On June 3, 2011, Google announced that they were cancelling the plan to terminate the Translate API due to public pressure. In the same announcement, Google said that it would release a paid version of the Translate API.[3][7]

Features and limitations

The service limits the number of paragraphs, or range of technical terms, that will be translated. It is possible to enter searches in a source language that are first translated to a destination language allowing one to browse and interpret results from the selected destination language in the source language.[8] For some languages, users are asked for alternate translations such as for technical terms, to be included for future updates to the translation process. Text in a foreign language can be typed, and if "Detect language" is selected, it will not only detect the language but will translate it into English by default.

The homepage of English Wikipedia translated into Portuguese

Google Translate, like other automatic translation tools, has its limitations. While it can help the reader to understand the general content of a foreign language text, it does not always deliver accurate translations. Some languages produce better results than others. Google Translate performs well especially when English is the target language and the source language is one of the languages of the European Union. Results of analyses were reported in 2010, showing that French to English translation is relatively accurate[9] and 2011 and 2012 showing that Italian to English translation is relatively accurate as well.[10][11] However, rule-based machine translations perform better if the text to be translated is shorter; this effect is particularly evident in Chinese to English translations. Edits of translations may be submitted, in Chinese specifically one is not able to edit a sentence as a whole, instead editing based off arbitrary sets of characters, leading to incorrect edits.[9]

Texts written in the Greek, Devanagari, Cyrillic and Arabic scripts can be transliterated automatically from phonetic equivalents written in the Latin alphabet. The browser version of the Google translator provides the read phonetically option for Japanese to English conversion. The same option is not available on the paid API version.

Accent of English that the "text-to-speech" audio of Google translate of each country uses
  British English (female)
  American English (female)
  Oceania accent (female)
  No Google translate service

Many of the more popular languages have a "text-to-speech" audio function that is able to read back a text in that language, up to a few dozen words or so. In the case of pluricentric languages, the accent depends on the region: for English, in the Americas, most of the Asia-Pacific and West Asia the audio uses a female General American accent, whereas in Europe, Hong Kong, Malaysia, Singapore, Guyana and all other parts of the world a female British English accent is used, except for a special Oceania accent used in Australia, New Zealand and Norfolk lsland; for Spanish, in the Americas a Latin American Spanish accent is used, while in the other parts of the world a Castilian Spanish accent is used; Portuguese uses a São Paulo accent in the world, except for Portugal, where their native accent is used. For other less popular languages, the audio is a garbled monotonous vaguely male low-quality voice.[citation needed]

Browser integration

A number of Firefox extensions exist for Google services, and likewise for Google Translate, which allow right-click command access to the translation service.[12]

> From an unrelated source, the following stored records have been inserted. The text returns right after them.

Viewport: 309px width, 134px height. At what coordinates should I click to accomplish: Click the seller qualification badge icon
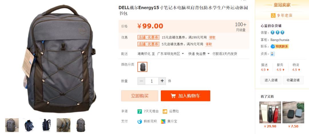(273, 54)
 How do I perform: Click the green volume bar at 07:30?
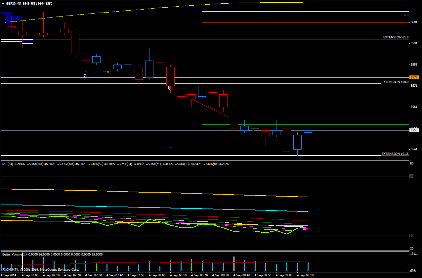point(96,267)

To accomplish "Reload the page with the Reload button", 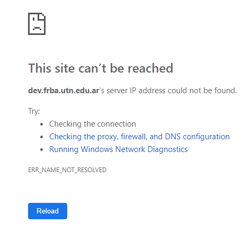I will pos(48,211).
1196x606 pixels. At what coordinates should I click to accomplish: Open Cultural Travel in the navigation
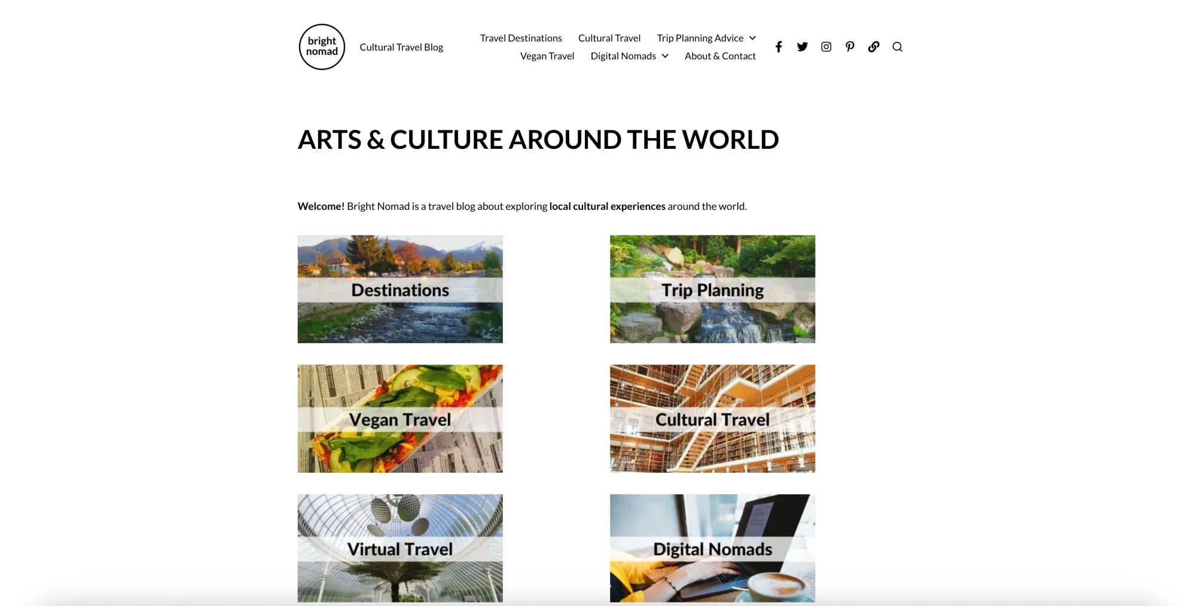[x=609, y=38]
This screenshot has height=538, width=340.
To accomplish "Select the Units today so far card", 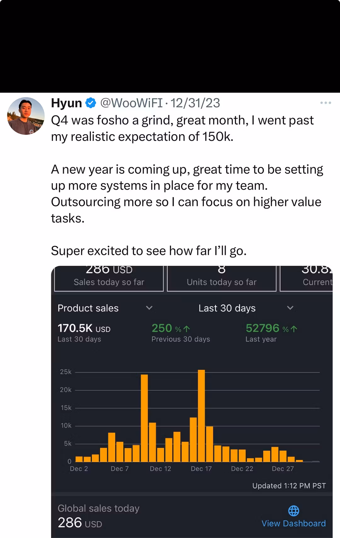I will point(222,278).

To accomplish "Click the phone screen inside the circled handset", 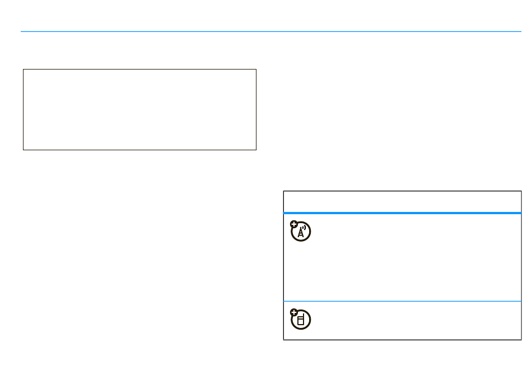I will tap(301, 320).
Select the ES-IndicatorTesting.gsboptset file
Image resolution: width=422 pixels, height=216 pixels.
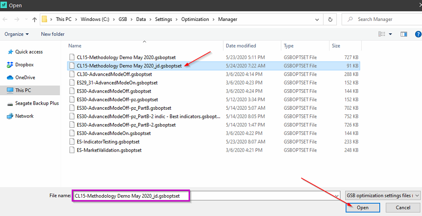(108, 142)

An extension for Google's Chrome browser also exists;[13] in February 2010, Google Translate was integrated into the standard Google Chrome browser for automatic webpage translation.[14][15]

Android version

Google Translate is available as a free downloadable application for Android OS users. The first version was launched in January 2010. It works simply like the browser version. Google translation for Android contains two main options: "SMS translation" and "History".

An early 2011 version supported Conversation Mode when translating between English and Spanish (in alpha testing). This interface within Google Translate allows users to communicate fluidly with a nearby person in another language. In October 2011 it was expanded to 14 languages.[16]

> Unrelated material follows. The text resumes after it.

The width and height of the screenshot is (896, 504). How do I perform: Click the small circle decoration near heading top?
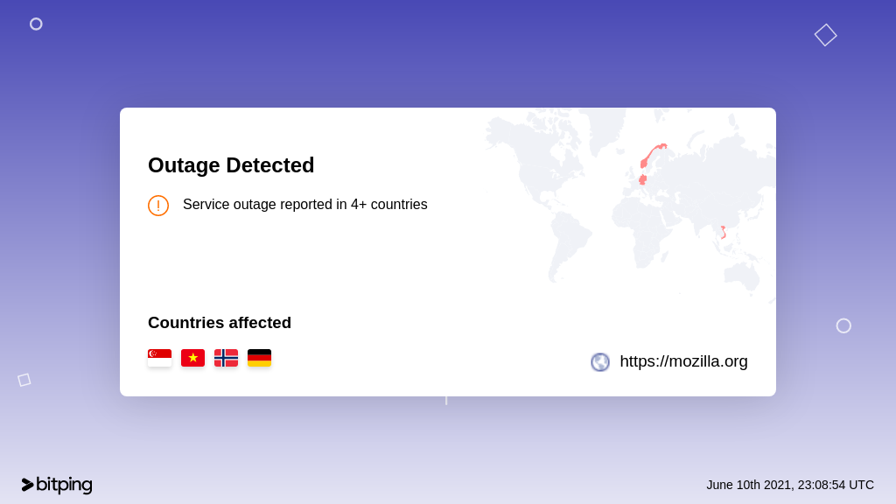point(36,24)
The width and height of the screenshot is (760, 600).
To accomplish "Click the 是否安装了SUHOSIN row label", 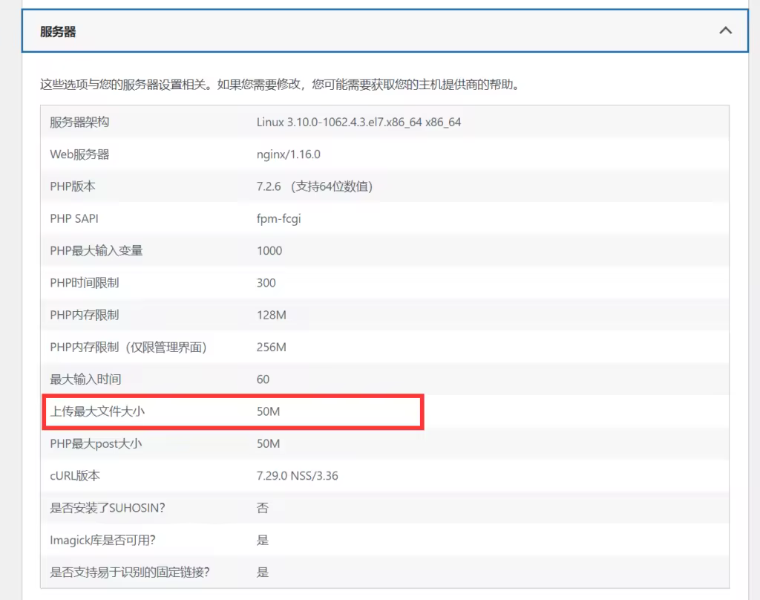I will point(108,508).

The application supports 53 languages and voice input for 15 languages. It is available for devices running Android 2.1 and above and can be downloaded by searching for “Google Translate” in Google Play. It was first released in January 2010, with an improved version available on January 12, 2011.[17]

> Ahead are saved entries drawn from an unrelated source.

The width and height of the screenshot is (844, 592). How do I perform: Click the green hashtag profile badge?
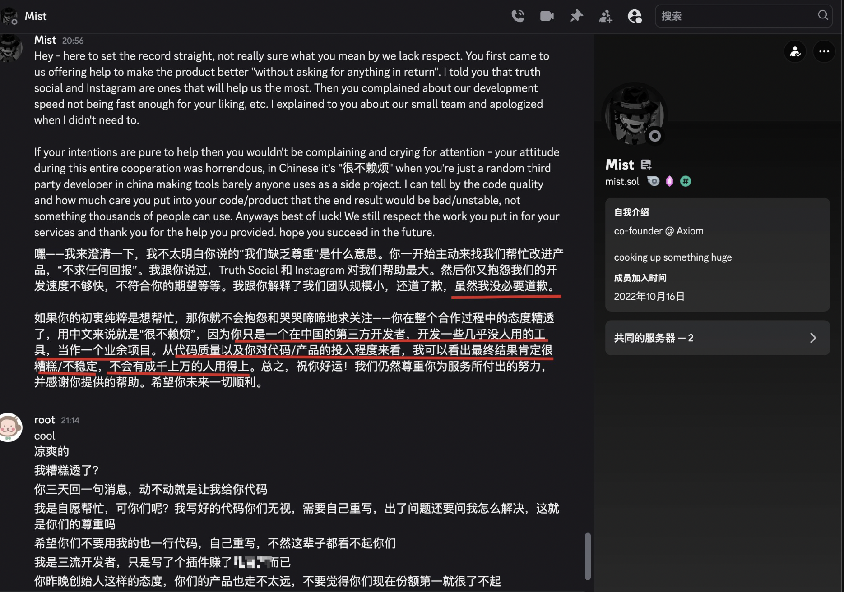pyautogui.click(x=685, y=181)
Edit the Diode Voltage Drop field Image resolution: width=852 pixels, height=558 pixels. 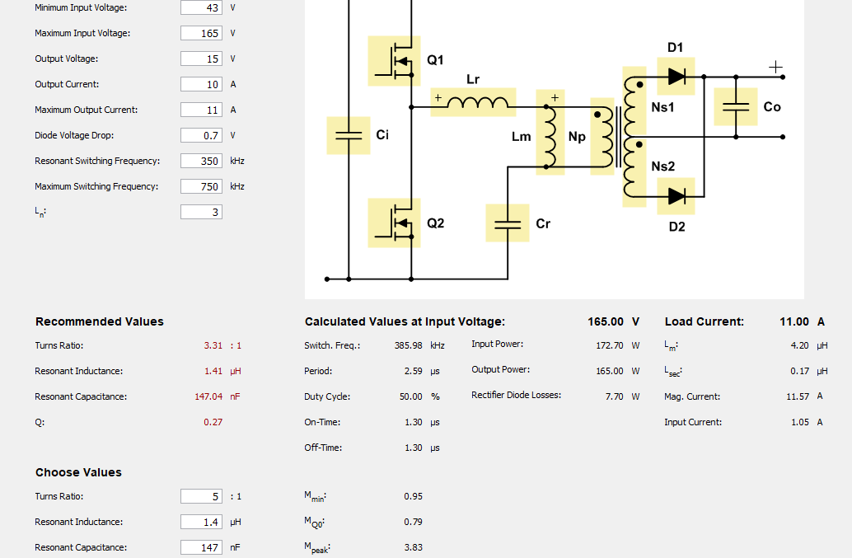[x=202, y=135]
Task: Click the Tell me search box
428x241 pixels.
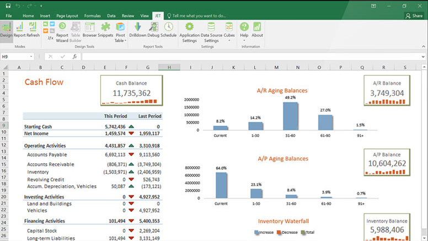Action: (x=199, y=16)
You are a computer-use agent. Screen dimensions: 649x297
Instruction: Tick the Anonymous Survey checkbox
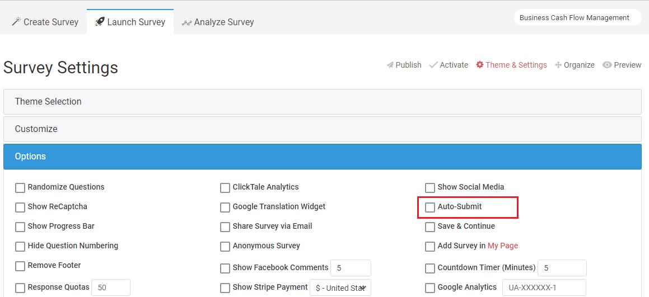click(x=225, y=247)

Latest version: 2.0.0 build 42.

iOS version

In August 2008, Google launched a Google Translate HTML5 web application for iOS for iPhone and iPod Touch users. The official iOS app for Google Translate was released February 8, 2011. It accepts voice input for 15 languages and allows translation of a word or phrase into one of more than 50 languages. Translations can be spoken out loud in 23 different languages.[18]

  • 1st stage
  • English to German
  • English to Spanish
     
  • French to English
  • German to English
  • Spanish to English
  • 2nd stage
  • Portuguese to English
  • Dutch to English
  • 3rd stage
  • 4th stage
  • English to Chinese (Simplified)
  • English to Japanese
  • English to Korean
     
  • Chinese (Simplified) to English
  • Japanese to English
  • Korean to English
  • 5th stage (launched April 2006)[19]
  • Arabic to English
  • 6th stage (launched December 2006)
  • English to Russian
  • Russian to English
  • 7th stage (launched February 2007)
  • English to Chinese (Traditional)
  • Chinese (Simplified to Traditional)
     
  • Chinese (Traditional) to English
  • Chinese (Traditional to Simplified)
  • 8th stage (launched October 2007)
    • all 25 language pairs use Google's machine translation system
  • 9th stage
  • Hindi to English
  • 10th stage (as of this stage, translation can be done between any two languages, using English as an intermediate step, if needed) (launched May 2008)
           
  • 11th stage (launched September 25, 2008)
                 
  • 12th stage (launched January 30, 2009)
               
  • 13th stage (launched June 19, 2009)
  • 14th stage (launched August 24, 2009)
                       
  • 15th stage (launched November 19, 2009)
    • The Beta stage is finished. Users can now choose to have the romanization written for Chinese, Japanese, Korean, Russian, Ukrainian, Belarusian, Bulgarian, Greek, Hindi and Thai. For translations from Arabic, Persian and Hindi, the user can enter a Latin transliteration of the text and the text will be transliterated to the native script for these languages as the user is typing. The text can now be read by a text-to-speech program in English, Italian, French and German
  • 16th stage (launched January 30, 2010)
  • 17th stage (launched April 2010)
    • Speech program launched in Hindi and Spanish
  • 18th stage (launched May 5, 2010)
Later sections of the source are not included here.